As the molecule passes through the pore, it partially blocks an electrical current. This enables each of the four DNA bases to generate a unique electrical signal and allows the system to identify the sequence. Bacteria evolved to have such pores in their outer membranes because they efficiently let in nearby nutrients — sugars, phosphates and amino acids — that happen to be about the same size as a single DNA nucleotide.
Niederweis started his career studying pores in a bacterial species called Mycobacterium smegmatis, a harmless relative of the bacteria that causes tuberculosis. He was fascinated with mycobacteria because their outer membranes have unique properties and are capable of protecting mycobacteria from toxic compounds, including antibiotics that kill most bacteria.
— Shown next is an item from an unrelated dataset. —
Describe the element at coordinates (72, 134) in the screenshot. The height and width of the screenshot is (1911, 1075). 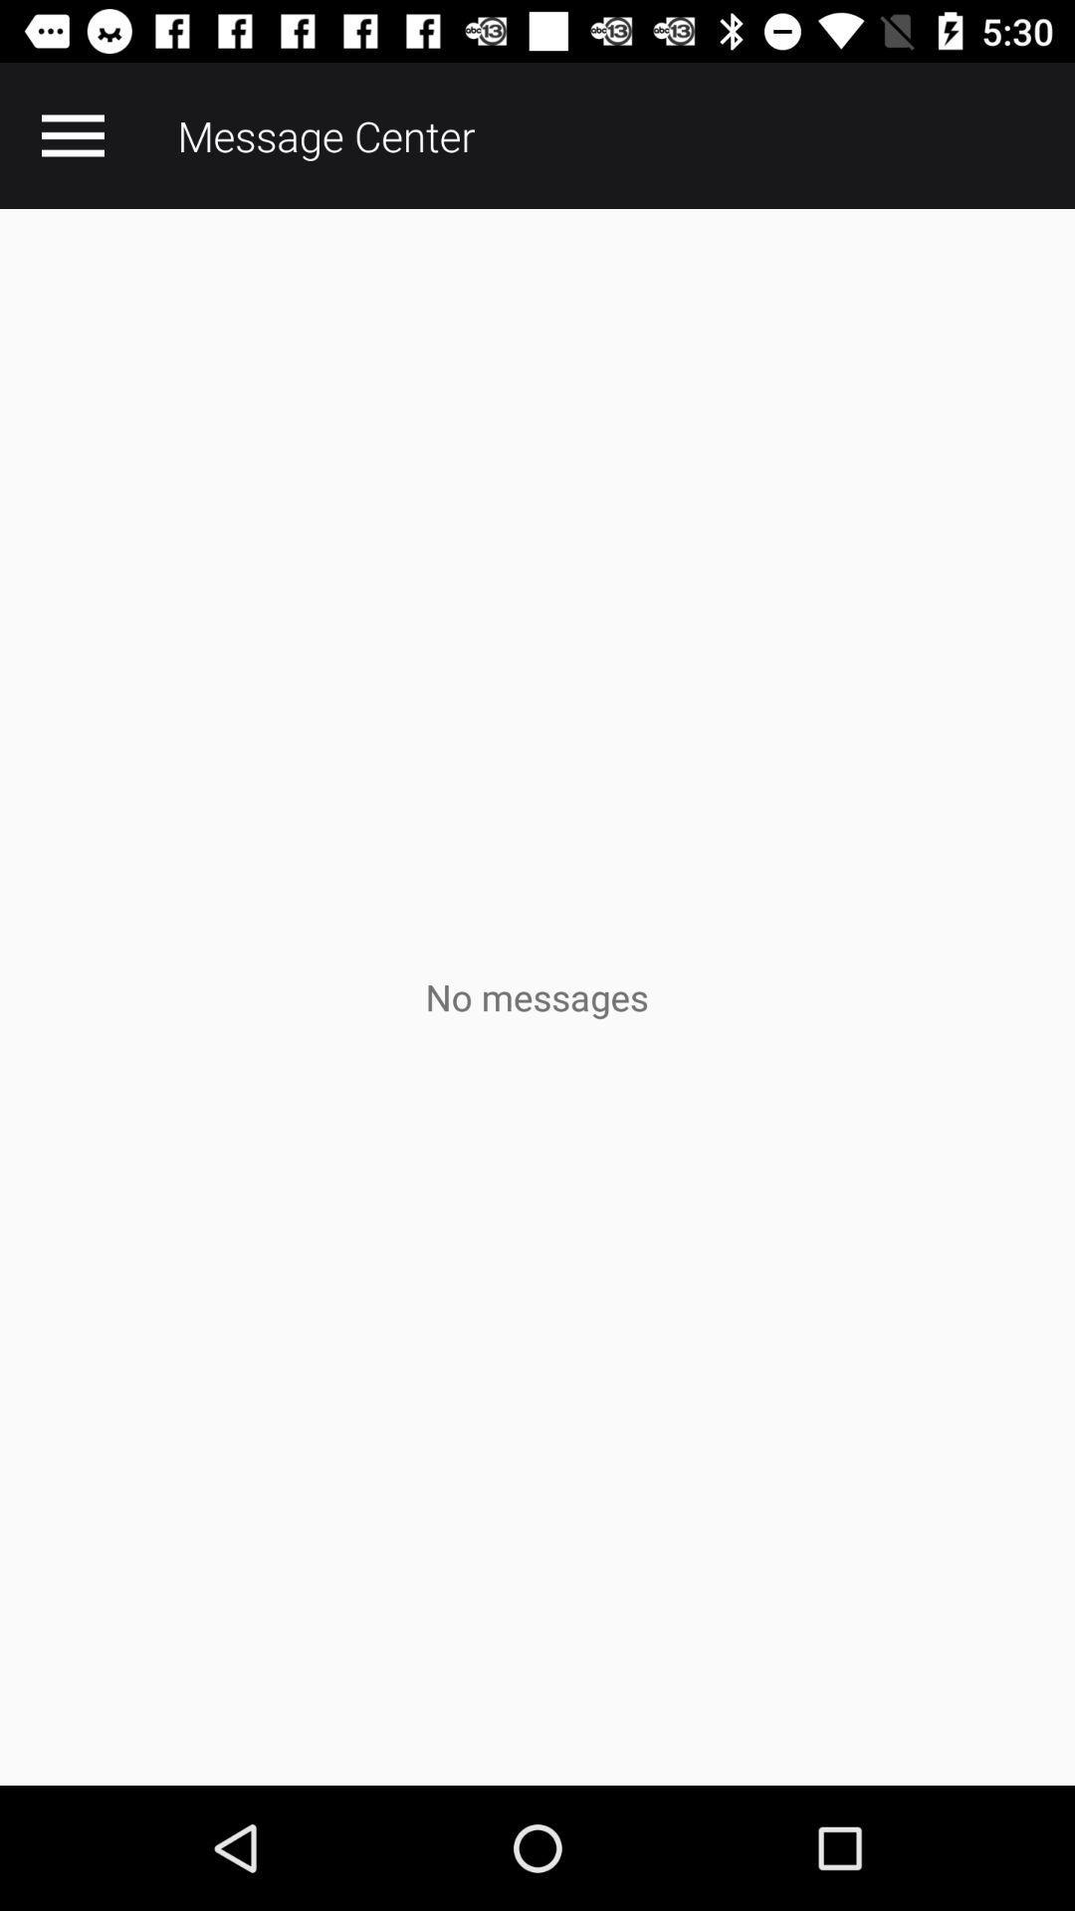
I see `the menu icon` at that location.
Niederweis and others think such pore proteins may provide an entry point for new tuberculosis drugs, which is one of the reasons why the membrane proteins of M. smegmatis and M. tuberculosis remain major research interests in his lab.
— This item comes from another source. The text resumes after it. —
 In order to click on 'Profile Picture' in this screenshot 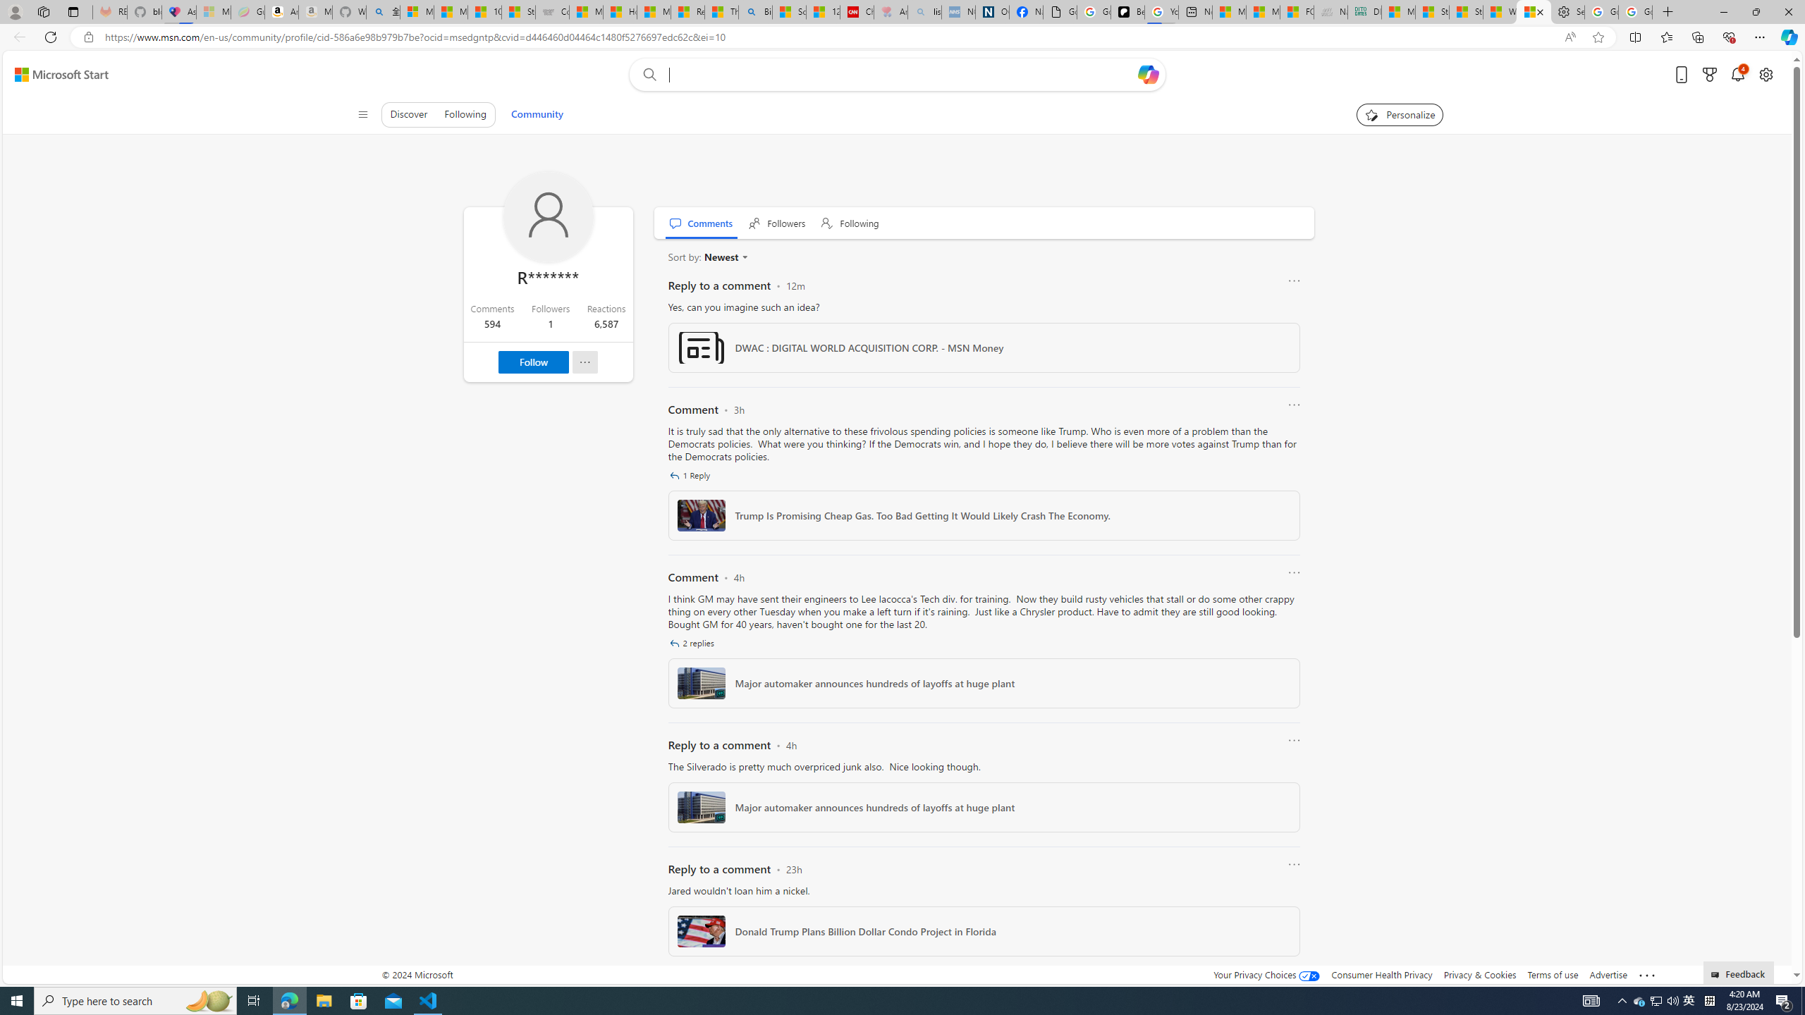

Previous research in other labs on another bacterium, Staphylococcus aureus, had first looked at whether a bacterial pore might be used for DNA sequencing. These earlier efforts did not work because researchers could not tell which of the four DNA nucleotide bases was passing through the pore based on the electrical signals generated. Niederweis and colleagues published the structure of an M. smegmatis pore protein in the journal Science in 2004. In 2008, Gundlach, Niederweis and their teams published an article in the Proceedings of the National Academy of Sciences showing that M. smegmatis pores due to their shape are many times more sensitive for DNA sequencing than was a previously used pore from Staphylococcus aureus.
One problem faced by the field was that DNA strands were moving through nanopores (toward an oppositely charged electrode) a thousand times too fast for the system to capture their electric signatures. The solution came in the form of a protein called DNA polymerase.
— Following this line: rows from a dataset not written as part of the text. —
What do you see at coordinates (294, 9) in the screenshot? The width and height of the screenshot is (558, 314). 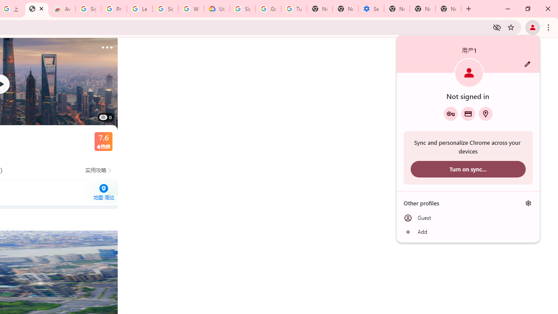 I see `'Turn cookies on or off - Computer - Google Account Help'` at bounding box center [294, 9].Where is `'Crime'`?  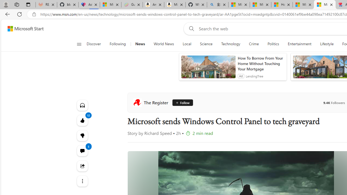 'Crime' is located at coordinates (253, 44).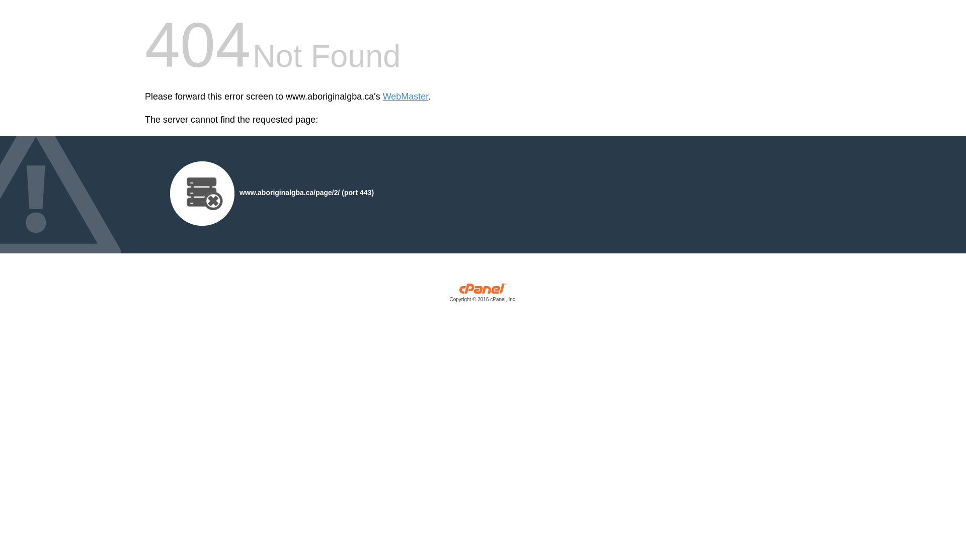 The width and height of the screenshot is (966, 543). Describe the element at coordinates (406, 97) in the screenshot. I see `'WebMaster'` at that location.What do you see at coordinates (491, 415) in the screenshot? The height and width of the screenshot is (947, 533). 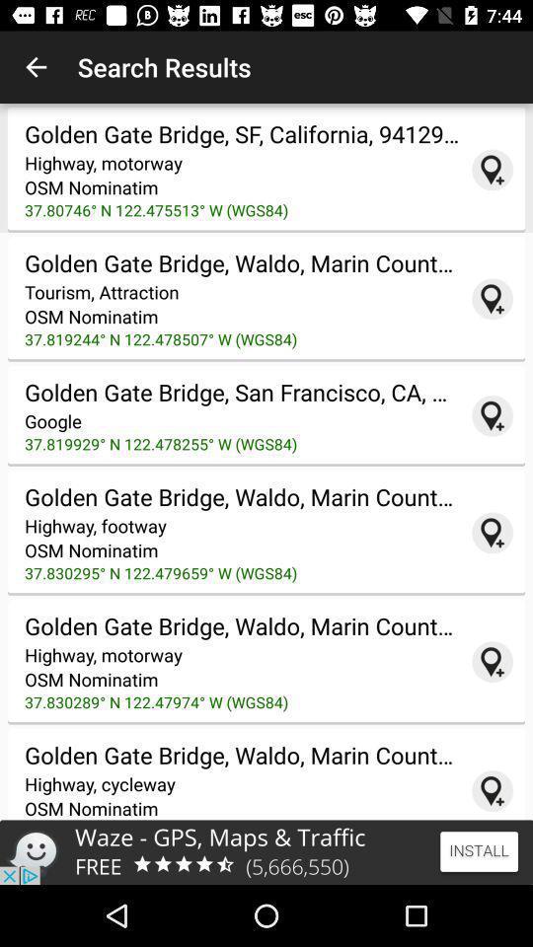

Within cells, a polymerase “walks” along DNA strands, reading their code as an intermediate step in carrying out genetic instructions. In the team’s system, the polymerase attaches to DNA strands headed for the pore but is itself too big to pass through. Thus, the DNA strands move through the pore as the polymerase processes them at speeds well-suited for electronic detection.
Last year, Gundlach, Niederweis and their colleagues published a study in Nature Biotechnology that found the combination of a genetically altered M. smegmatis pore and DNA polymerase could be used to directly determine DNA sequences using single DNA molecules.
“The UAB Research Foundation is very pleased to have licensed its nanopore technology to Illumina,” said Leona Fitzmaurice, Ph.D., director of technology transfer within the UAB Research Foundation. “As a leader in next-generation sequencing, Illumina is well-positioned to incorporate our nanopore technology into its product line and expand its customer base. Dr. Niederweis and his colleagues continue to improve their nanopore designs for use in DNA sequencing and other applications, and we’re protecting the intellectual property generated by this prolific laboratory.”
“This major licensing deal reflects the relentless drive toward innovation thriving in Dr. Niederweis’ lab and across our campus,” said Richard Marchase, Ph.D., vice president for research and economic development at UAB. “Such agreements are proof of UAB’s capacity to drive economic growth by attracting the attention of major players as they search for technologies to expand their markets and fill their pipelines.”
“I think it’s important to note that the origins of today’s announcement began years ago as part of a basic science effort to understand bacterial nanopores,” said Frances Lund, Ph.D., chair of the UAB Department of Microbiology. “Now it has the potential to jump-start the next wave of DNA sequencing technologies.”
Separate from the licensing deal, Niederweis has agreed to serve as a consultant for Illumina.
Work in the Niederweis lab has for many years been sponsored by the National Institutes of Health.